Extracted records:
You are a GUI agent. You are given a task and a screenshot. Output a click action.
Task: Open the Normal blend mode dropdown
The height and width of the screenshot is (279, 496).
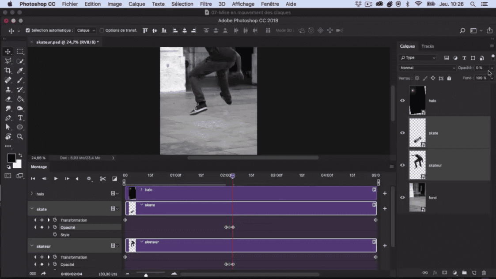[x=426, y=68]
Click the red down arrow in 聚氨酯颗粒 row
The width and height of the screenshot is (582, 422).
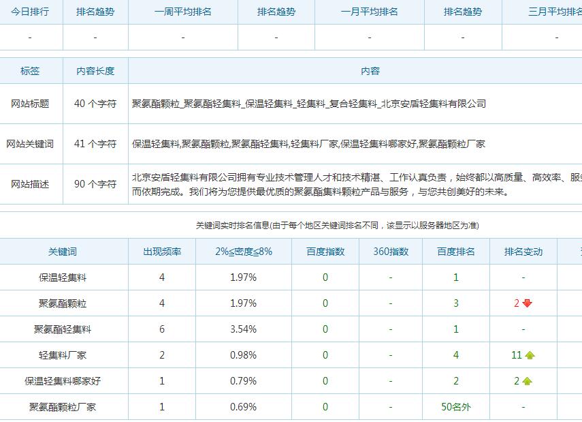pyautogui.click(x=528, y=303)
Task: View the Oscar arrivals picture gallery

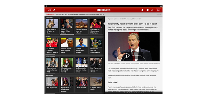Action: [82, 85]
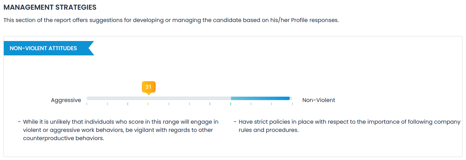This screenshot has height=160, width=466.
Task: Click the pointer tip below the 31 badge
Action: (149, 94)
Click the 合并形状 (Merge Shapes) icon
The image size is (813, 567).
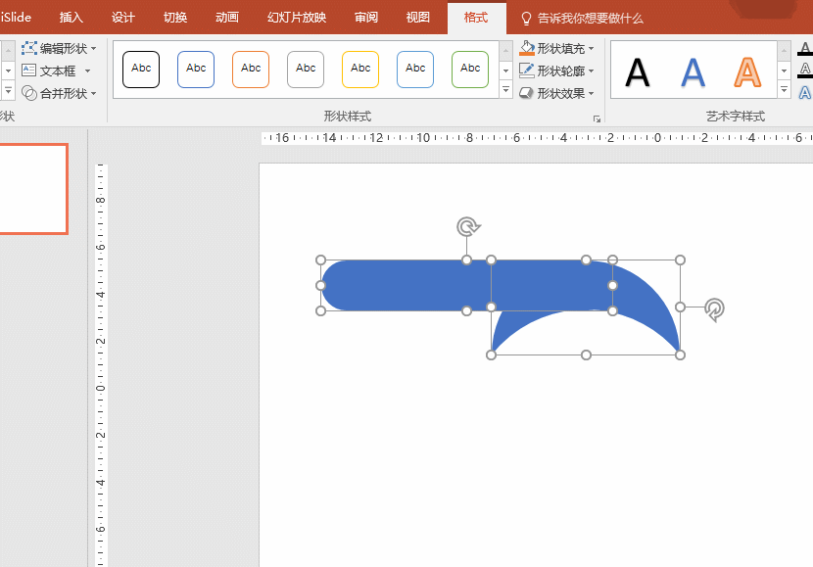point(29,93)
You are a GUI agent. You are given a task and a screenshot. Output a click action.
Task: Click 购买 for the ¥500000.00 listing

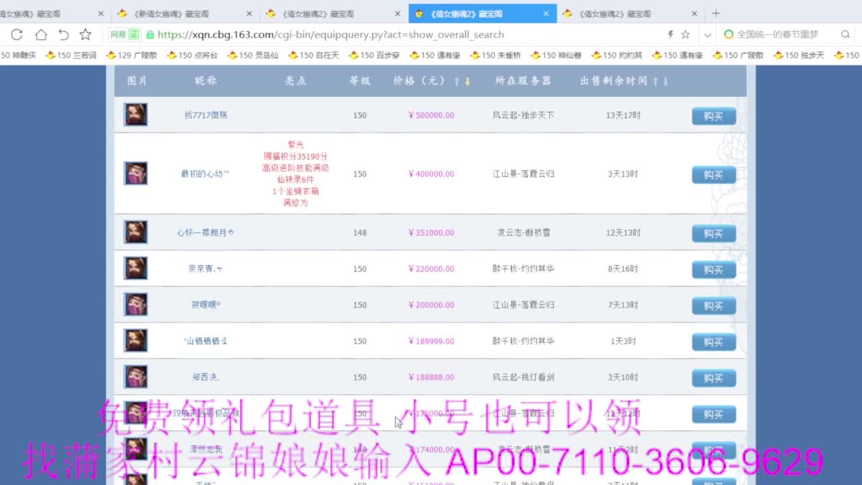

# THE EXERCISE
Can you switch each "GUI agent" in the material above to "screen assistant" and write all the lines out again, otherwise unchanged and without the pictures?

# RIGHT ANSWER
You are a screen assistant. You are given a task and a screenshot. Output a click action.
Task: Open the Normal blend mode dropdown
The height and width of the screenshot is (279, 496).
[x=426, y=68]
Click the red down arrow in 聚氨酯颗粒 row
The width and height of the screenshot is (582, 422).
pyautogui.click(x=528, y=303)
Task: View the Oscar arrivals picture gallery

Action: [82, 85]
This screenshot has height=160, width=466.
Task: Click the pointer tip below the 31 badge
Action: (149, 94)
Click the 合并形状 (Merge Shapes) icon
The image size is (813, 567).
point(29,93)
You are a screen assistant. You are given a task and a screenshot. Output a click action.
Task: Click 购买 for the ¥500000.00 listing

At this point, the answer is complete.